[Lines of data]
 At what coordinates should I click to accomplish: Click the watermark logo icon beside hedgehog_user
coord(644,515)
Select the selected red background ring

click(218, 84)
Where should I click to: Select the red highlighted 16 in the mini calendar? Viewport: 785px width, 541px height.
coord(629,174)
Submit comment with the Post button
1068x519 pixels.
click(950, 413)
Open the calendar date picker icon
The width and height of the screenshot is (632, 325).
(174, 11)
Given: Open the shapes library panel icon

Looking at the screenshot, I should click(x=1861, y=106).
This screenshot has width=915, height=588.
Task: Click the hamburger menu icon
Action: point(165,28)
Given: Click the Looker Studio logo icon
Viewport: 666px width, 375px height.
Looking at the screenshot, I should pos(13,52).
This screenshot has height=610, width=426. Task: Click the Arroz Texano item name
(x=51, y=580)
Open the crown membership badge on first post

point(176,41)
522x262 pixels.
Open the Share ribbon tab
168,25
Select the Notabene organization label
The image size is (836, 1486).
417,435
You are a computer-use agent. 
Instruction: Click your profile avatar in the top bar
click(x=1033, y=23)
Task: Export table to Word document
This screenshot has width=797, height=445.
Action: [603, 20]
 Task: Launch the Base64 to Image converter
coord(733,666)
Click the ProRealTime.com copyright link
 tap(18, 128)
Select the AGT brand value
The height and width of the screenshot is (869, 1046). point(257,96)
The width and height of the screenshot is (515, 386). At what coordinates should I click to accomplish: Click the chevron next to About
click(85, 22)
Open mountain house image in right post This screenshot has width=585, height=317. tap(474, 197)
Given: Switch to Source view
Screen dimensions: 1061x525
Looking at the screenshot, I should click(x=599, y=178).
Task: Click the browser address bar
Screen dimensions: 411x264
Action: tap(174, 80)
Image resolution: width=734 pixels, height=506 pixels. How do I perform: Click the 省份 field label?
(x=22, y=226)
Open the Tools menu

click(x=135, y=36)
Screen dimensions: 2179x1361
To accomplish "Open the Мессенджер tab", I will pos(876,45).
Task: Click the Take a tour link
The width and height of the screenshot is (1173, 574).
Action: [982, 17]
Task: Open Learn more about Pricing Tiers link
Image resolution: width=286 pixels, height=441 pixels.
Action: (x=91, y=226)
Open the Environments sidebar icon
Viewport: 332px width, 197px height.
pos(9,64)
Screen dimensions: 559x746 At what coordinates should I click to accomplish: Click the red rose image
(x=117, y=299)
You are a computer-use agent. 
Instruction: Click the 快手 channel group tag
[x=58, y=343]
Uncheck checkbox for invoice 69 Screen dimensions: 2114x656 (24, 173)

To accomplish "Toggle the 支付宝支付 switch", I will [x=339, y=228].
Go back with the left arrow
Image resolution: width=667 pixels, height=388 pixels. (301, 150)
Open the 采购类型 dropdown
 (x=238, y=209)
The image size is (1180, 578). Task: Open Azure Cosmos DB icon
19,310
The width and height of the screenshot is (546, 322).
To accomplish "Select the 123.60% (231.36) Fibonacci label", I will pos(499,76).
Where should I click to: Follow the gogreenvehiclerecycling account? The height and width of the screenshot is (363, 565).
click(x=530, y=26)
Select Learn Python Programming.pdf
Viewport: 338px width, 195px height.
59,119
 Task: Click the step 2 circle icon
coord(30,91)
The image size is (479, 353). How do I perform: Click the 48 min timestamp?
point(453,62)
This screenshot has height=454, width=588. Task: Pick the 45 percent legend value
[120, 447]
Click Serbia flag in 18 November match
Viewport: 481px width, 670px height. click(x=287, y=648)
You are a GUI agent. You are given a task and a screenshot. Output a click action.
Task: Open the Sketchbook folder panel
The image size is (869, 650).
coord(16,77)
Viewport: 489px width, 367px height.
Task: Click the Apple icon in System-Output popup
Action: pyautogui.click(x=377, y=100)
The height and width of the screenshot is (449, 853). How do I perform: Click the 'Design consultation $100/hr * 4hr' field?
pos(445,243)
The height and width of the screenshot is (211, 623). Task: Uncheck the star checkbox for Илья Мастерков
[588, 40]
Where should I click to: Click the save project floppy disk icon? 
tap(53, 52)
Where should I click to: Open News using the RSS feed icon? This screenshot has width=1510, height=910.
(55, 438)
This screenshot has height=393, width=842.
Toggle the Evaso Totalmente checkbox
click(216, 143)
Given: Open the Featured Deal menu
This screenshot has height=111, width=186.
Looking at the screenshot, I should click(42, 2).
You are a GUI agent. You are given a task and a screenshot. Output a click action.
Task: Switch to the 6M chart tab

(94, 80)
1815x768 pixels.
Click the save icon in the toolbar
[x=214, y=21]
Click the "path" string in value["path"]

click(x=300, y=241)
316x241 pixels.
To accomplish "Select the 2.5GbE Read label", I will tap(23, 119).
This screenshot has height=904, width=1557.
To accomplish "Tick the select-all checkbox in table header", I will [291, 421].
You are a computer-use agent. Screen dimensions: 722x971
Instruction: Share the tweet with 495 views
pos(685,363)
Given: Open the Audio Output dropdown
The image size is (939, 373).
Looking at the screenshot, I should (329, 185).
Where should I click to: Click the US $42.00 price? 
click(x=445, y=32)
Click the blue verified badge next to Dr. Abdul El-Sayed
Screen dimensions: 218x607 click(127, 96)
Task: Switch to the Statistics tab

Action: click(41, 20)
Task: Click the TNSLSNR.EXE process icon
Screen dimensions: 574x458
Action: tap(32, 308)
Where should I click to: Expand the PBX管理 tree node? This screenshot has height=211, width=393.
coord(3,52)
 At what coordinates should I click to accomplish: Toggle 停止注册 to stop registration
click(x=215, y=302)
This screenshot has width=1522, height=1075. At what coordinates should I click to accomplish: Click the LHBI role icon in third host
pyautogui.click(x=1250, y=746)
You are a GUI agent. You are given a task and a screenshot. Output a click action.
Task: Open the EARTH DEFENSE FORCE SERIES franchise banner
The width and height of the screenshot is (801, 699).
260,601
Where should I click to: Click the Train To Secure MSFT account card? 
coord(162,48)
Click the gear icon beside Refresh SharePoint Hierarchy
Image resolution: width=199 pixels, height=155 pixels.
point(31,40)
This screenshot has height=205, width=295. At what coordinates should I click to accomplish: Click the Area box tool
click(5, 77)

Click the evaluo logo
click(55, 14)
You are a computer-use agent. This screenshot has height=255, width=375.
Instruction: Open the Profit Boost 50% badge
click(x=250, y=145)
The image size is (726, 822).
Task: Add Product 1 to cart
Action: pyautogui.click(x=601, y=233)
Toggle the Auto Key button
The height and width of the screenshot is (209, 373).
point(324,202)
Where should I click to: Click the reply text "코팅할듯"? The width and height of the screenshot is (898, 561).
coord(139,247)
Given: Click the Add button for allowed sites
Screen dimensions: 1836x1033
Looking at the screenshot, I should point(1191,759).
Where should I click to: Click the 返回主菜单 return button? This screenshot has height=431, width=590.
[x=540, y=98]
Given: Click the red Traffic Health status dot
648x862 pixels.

**Instructions to follow:** Set down again, character for character, the rows from the line containing "Screen dimensions: 2179x1361" through the line containing "pos(445,243)", both included.

**Exercise result:**
Screen dimensions: 2179x1361
To accomplish "Open the Мессенджер tab", I will pos(876,45).
Task: Click the Take a tour link
The width and height of the screenshot is (1173, 574).
Action: [982, 17]
Task: Open Learn more about Pricing Tiers link
Image resolution: width=286 pixels, height=441 pixels.
Action: (x=91, y=226)
Open the Environments sidebar icon
Viewport: 332px width, 197px height.
pos(9,64)
Screen dimensions: 559x746 At what coordinates should I click to accomplish: Click the red rose image
(x=117, y=299)
You are a computer-use agent. 
Instruction: Click the 快手 channel group tag
[x=58, y=343]
Uncheck checkbox for invoice 69 Screen dimensions: 2114x656 (24, 173)

To accomplish "Toggle the 支付宝支付 switch", I will [x=339, y=228].
Go back with the left arrow
Image resolution: width=667 pixels, height=388 pixels. (301, 150)
Open the 采购类型 dropdown
 (x=238, y=209)
The image size is (1180, 578). Task: Open Azure Cosmos DB icon
19,310
The width and height of the screenshot is (546, 322).
To accomplish "Select the 123.60% (231.36) Fibonacci label", I will pos(499,76).
Where should I click to: Follow the gogreenvehiclerecycling account? The height and width of the screenshot is (363, 565).
click(x=530, y=26)
Select Learn Python Programming.pdf
Viewport: 338px width, 195px height.
59,119
 Task: Click the step 2 circle icon
coord(30,91)
The image size is (479, 353). How do I perform: Click the 48 min timestamp?
point(453,62)
This screenshot has height=454, width=588. Task: Pick the 45 percent legend value
[120, 447]
Click Serbia flag in 18 November match
Viewport: 481px width, 670px height. click(x=287, y=648)
You are a GUI agent. You are given a task and a screenshot. Output a click action.
Task: Open the Sketchbook folder panel
The image size is (869, 650).
coord(16,77)
Viewport: 489px width, 367px height.
Task: Click the Apple icon in System-Output popup
Action: pyautogui.click(x=377, y=100)
The height and width of the screenshot is (449, 853). How do I perform: Click the 'Design consultation $100/hr * 4hr' field?
pos(445,243)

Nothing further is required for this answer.